42.195 Kilometer – mein erster Marathon VLOG
3:46:02.
42.195 Kilometer.
Und ein Handy, das während des Marathons für über 3.5 Stunden gesperrt war.
Mein erster Marathon war vieles – intensiv, emotional, herausfordernd, ein wenig chaotisch – aber definitiv unvergesslich. Genau deshalb habe ich mich entschieden, diesen Moment in einem Vlog festzuhalten. Nicht perfekt, sondern ehrlich und sehr persönlich.
Drei Monate Training für einen grossen Tag
Auf diesen Marathon habe ich mich während drei Monaten mit einem konkreten Trainingsplan vorbereitet. Der Vlog begleitet meine fünf Tage in Lissabon in drei Teilen: vor, während und nach dem Marathon. Von der Nervosität vor dem Start über das Durchhalten auf der Strecke bis hin zu den Emotionen im Ziel – alles mit drin.

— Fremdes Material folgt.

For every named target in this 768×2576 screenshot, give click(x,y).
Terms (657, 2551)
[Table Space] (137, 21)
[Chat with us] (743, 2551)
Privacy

Den Marathon bin ich nicht alleine gelaufen, sondern gemeinsam mit einer guten Freundin, die ich vor zwei Jahren auf einer Reise durch Indonesien kennengelernt habe. Im September ist sie für ihren Master nach Lissabon gezogen – und so entstand die Idee, diesen besonderen Lauf gemeinsam in ihrer neuen Heimatstadt zu bestreiten. Was dabei genau passiert ist, wie sich das angefühlt hat und welche Momente uns besonders geprägt haben, zeigt der Vlog.



Der grösste Fail
Kann ja nicht alles perfekt laufen darum hier ein kleiner Realitätscheck:
Während des Marathons hatte ich mein Handy zusammen mit meinen Gels in einer Bauchtasche. Mein Ziel war es während dem Lauf einige Aufnahmen zu machen mit kleinen Updates zum aktuellen Zustand. Jedoch wurde durch die ständige Reibung mein Handycode x-Mal falsch eingegeben – mit dem Resultat, dass mein Handy während über 3.5 Stunden gesperrt war. Heisst konkret: Es existiert genau ein einziges Video von mir während des Marathons. Die professionelle Vloggerin in mir muss also definitiv noch ein bisschen üben.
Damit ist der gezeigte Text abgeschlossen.